Questa mattina ascoltavo la radio. C’era il Trio Medusa che parlava con Bebe Vio. Non avevo idea di chi fosse. Ignoranza mia. Il bello della radio è che puoi immaginare che una voce abbia qualsiasi faccia. Ascoltando ho capito che Bebe era una giovane schermitrice. “Simpatica, che bello spirito” ho pensato guidando e pensando al tempo un po’ così, al sonno, al traffico. Piccole noie, rotture. Un giorno qualsiasi.
Poi ho capito che Bebe non era un’atleta qualsiasi. Bebe è amputata di braccia e gambe. Sotto le ginocchia e sotto i gomiti. Mentre cercavo di visualizzare come potesse tirar di scherma, sono stato distratto ancora una volta da quello che diceva: “Sono molto fortunata perché sono amputata sotto le ginocchia”. “Sono molto fortunata perché ho la mia famiglia”. Ma come lo diceva mi ha fatto sorridere e stare bene: Bebe si sente davvero una persona fortunatissima. Improvvisamente i miei problemi sono diventati modestissimi. Sono scomparsi di fronte ad una persona che parla di una tragedia che le è capitata come della sua più grande fortuna. Bebe ha contratto a 11 anni una forma di meningite fulminante che ha fatto andare in necrosi molti tessuti del suo corpo, fino a costringere i medici ad amputarle gli arti per salvarle la vita. Come si è ripresa da una cosa del genere? Grazie al suo stupendo carattere senz’altro, ma anche grazie alla famiglia: così positiva da aver elaborato una tragedia del genere fondando una ONLUS che promuove lo sport come forma di terapia per i bambini amputati, la Art4sport.
Quello che hai ancora, non quello che hai perso
Ho pensato che Bebe era fortunata, certo: per il carattere che ha e per la famiglia che ha. Ma ho pensato anche che Bebe diceva le stesse cose che dice Alex Zanardi o Giusy Versace (e tantissimi altri atleti o persone normali che hanno avuto la vita stravolta): tutti, nessuno escluso, pensano che la vita togliendogli qualcosa gli ha dato molto altro. Non pensano a ciò che hanno perso ma a ciò che ancora hanno: un corpo che con delle protesi può fare cose grandiose e un carattere che quelle cose vuole realizzarle.

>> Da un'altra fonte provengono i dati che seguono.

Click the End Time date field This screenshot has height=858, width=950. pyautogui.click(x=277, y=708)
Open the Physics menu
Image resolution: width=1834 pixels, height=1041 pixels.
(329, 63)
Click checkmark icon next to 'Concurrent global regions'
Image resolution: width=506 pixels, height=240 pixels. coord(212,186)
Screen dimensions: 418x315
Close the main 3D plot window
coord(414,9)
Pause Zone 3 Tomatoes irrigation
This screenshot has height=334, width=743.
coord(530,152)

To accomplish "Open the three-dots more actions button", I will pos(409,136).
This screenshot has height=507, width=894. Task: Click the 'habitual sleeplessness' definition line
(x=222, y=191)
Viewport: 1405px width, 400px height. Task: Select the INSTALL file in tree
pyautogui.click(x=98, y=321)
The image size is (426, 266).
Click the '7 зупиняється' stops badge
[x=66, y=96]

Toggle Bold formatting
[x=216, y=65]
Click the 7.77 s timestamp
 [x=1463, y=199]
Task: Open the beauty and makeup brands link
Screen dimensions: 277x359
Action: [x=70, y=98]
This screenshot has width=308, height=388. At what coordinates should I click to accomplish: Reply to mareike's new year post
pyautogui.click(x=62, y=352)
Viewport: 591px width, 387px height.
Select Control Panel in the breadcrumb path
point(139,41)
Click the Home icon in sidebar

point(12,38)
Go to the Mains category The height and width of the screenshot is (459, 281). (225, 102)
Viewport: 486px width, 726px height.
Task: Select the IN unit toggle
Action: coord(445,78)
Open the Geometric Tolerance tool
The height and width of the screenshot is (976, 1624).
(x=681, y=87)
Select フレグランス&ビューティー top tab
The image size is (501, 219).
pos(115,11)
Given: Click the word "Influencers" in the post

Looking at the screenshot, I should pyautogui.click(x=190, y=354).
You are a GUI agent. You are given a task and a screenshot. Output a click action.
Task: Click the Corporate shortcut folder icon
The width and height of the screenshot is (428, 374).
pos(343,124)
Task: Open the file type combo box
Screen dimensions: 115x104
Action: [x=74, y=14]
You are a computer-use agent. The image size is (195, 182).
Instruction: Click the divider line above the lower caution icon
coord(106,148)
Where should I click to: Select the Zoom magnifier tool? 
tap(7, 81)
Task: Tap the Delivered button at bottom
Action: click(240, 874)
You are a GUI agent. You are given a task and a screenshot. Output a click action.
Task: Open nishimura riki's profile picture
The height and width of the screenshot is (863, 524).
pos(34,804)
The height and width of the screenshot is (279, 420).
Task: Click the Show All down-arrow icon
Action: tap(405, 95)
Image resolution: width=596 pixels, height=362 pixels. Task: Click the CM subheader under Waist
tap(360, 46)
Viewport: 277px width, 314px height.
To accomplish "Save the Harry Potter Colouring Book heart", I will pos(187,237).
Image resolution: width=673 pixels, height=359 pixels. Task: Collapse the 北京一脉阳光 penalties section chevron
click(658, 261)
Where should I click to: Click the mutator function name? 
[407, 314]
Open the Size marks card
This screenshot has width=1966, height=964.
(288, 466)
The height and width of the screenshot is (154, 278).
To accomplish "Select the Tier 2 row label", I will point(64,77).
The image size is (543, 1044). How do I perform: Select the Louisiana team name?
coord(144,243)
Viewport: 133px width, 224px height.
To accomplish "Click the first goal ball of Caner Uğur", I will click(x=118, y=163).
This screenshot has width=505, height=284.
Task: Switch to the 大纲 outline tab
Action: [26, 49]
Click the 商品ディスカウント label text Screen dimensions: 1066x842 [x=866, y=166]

Tutti loro hanno visto un’altra possibilità: la vita gli aveva concesso un’altra chance. E mica se la sono fatta scappare. Ci si sono aggrappati e l’hanno scalata. Bebe è campionessa mondiale di fioretto individuale, Zanardi devi sedarlo perché qualsiasi cosa faccia annienta un record, la Versace ti travolge con la sua simpatia e positività.
Ho pensato che sono un cretino a lamentarmi a volte (anche se sono uno che si lamenta davvero pochissimo, quasi per niente). Però che sono cretino a pensare che la vita a volte potrebbe dirmi meglio sì, questo l’ho pensato. Ma non conta pensarlo un attimo e basta. La lezione di queste persone è che devi costruire il tuo successo su quel che hai, potenziandolo e portandolo ai limiti e oltre. Pensando sempre che comunque la vita ti ha dato di più di quello che ti ha tolto. I ciechi acuiscono il tatto o l’udito. I sordi l’olfatto o la vista. La natura umana è straordinaria perché è adattabile. Finché non si interrompe continua impertinente e indomita a voler fare quello che è destinata a fare: a cercare nuove strade, a esplorare nuove possibilità. A vivere.
Grazie Bebe, grazie Alex, grazie Giusy e grazie a tutti quelli che vedono nel cambiamento – anche tragico – un’altra possibilità, non una maledizione del destino.
Come spesso ripetiamo, non conta quello che ti accade: conta come lo affronti.
Ho letto il libro di Giusy, e mi ha toccato molto. E’ una persona con una forza e una fede grandiose. Ha fatto tanto e farà tanto anche in futuro, una forza della natura!!